The portrayal by Kim Seon-ho was frequently cited as a primary factor in the character's success. Seok Jae-hyun of Newsen argued that Kim was the only redeeming aspect of the flawed Start-Up. Kim Jae-ha of Teen Vogue observed that the second male lead, Kim, "is so charismatic" that his storyline often overshadows that of the lead. Kharisma Shetty of GQ India echoed this, saying Kim's "brilliant performance as Han Ji-pyeong stole the show" and, though a second lead, he felt "more like the main character." Writing for Entermedia, novelist Park Saeng-gang commended Kim's versatility, specifically noting his comedic timing and comparing his fluid delivery to a "sweet latte."

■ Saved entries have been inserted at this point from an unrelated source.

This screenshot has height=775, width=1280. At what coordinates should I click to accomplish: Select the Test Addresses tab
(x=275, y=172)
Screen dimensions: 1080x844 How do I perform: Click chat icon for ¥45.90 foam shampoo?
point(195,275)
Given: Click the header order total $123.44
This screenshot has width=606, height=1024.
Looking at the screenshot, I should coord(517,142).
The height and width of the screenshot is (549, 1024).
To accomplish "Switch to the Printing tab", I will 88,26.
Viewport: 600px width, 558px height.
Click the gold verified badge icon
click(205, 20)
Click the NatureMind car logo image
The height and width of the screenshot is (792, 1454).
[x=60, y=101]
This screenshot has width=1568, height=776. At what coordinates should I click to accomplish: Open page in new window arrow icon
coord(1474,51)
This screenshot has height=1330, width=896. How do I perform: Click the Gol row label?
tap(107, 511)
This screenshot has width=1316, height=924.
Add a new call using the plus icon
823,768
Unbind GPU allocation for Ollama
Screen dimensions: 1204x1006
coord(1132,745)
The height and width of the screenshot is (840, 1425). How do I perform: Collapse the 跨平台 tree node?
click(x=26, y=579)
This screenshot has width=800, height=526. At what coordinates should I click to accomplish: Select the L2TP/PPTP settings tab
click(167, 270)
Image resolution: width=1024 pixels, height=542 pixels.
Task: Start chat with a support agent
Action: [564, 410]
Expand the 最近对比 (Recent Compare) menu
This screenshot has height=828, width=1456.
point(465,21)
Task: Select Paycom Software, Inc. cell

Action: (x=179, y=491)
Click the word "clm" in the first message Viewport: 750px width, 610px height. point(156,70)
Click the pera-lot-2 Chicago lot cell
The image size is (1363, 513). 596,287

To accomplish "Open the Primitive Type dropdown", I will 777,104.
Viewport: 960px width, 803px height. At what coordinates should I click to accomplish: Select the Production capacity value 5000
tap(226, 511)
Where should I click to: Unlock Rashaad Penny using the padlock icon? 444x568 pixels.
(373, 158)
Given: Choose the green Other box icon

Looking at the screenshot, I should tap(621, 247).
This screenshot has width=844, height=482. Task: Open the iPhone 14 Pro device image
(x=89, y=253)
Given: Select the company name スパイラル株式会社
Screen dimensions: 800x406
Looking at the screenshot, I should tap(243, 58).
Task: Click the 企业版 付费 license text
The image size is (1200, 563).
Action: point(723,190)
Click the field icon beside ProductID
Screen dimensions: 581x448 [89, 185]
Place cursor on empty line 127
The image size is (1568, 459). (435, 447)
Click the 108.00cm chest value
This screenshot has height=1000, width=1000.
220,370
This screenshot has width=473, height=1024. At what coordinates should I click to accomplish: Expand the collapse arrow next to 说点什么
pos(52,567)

=== Team Han Ji-pyeong ===
The drama's love triangle polarized social media into two factions: "Team Han Ji-pyeong" (also known as "Team Good Boy") and the main lead's "Team Nam Do-san". Ji-pyeong is frequently cited in media analysis as an example of 'Second Lead Syndrome," with a significant portion of viewers favoring Ji-pyeong as Seo Dal-mi's romantic partner. A November 2021 Naver Entertainment poll titled "If I were Dal-mi?" demonstrated this preference, with 81% of 55,005 participants (44,779) choosing Ji-pyeong. Consequently, the series finale generated divergent public reactions regarding the resolution of the romantic arc.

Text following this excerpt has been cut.